[[ Input for this task, beginning ]]

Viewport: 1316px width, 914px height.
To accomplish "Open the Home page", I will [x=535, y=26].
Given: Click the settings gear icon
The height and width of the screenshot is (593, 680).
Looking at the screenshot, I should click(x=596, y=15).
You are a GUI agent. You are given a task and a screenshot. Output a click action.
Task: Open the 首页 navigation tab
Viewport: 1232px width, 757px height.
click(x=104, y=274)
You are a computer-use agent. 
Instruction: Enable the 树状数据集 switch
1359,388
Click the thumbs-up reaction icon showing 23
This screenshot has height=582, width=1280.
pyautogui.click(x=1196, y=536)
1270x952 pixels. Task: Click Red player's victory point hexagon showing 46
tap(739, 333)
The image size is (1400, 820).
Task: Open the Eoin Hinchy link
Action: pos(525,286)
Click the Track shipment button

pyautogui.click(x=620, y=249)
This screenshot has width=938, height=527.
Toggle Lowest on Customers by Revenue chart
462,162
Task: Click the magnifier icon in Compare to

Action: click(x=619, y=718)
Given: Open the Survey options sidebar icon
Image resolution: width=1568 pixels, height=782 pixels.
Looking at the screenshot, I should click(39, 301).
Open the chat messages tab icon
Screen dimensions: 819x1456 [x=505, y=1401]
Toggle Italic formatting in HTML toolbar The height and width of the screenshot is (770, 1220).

[[ Input for this task, end ]]

Read through the entries and copy every line that includes "agent".

You are a GUI agent. You are given a task and a screenshot. Output a click action.
You are a computer-use agent. 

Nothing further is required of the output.